** THE DATA follows **

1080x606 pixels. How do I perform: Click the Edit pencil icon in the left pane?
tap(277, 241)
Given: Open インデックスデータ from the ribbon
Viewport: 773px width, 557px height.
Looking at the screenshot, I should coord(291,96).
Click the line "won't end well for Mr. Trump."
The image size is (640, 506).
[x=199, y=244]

** End of THE DATA **
** THE DATA follows **

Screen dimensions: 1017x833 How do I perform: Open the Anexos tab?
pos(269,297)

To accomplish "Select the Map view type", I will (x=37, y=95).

** End of THE DATA **

--- EXERCISE DETAILS ---
Above is a listing; print exactly its lines from the one with "1080x606 pixels. How" through the one with "Given: Open インデックスデータ from the ribbon", and no other lines.

--- TASK SOLUTION ---
1080x606 pixels. How do I perform: Click the Edit pencil icon in the left pane?
tap(277, 241)
Given: Open インデックスデータ from the ribbon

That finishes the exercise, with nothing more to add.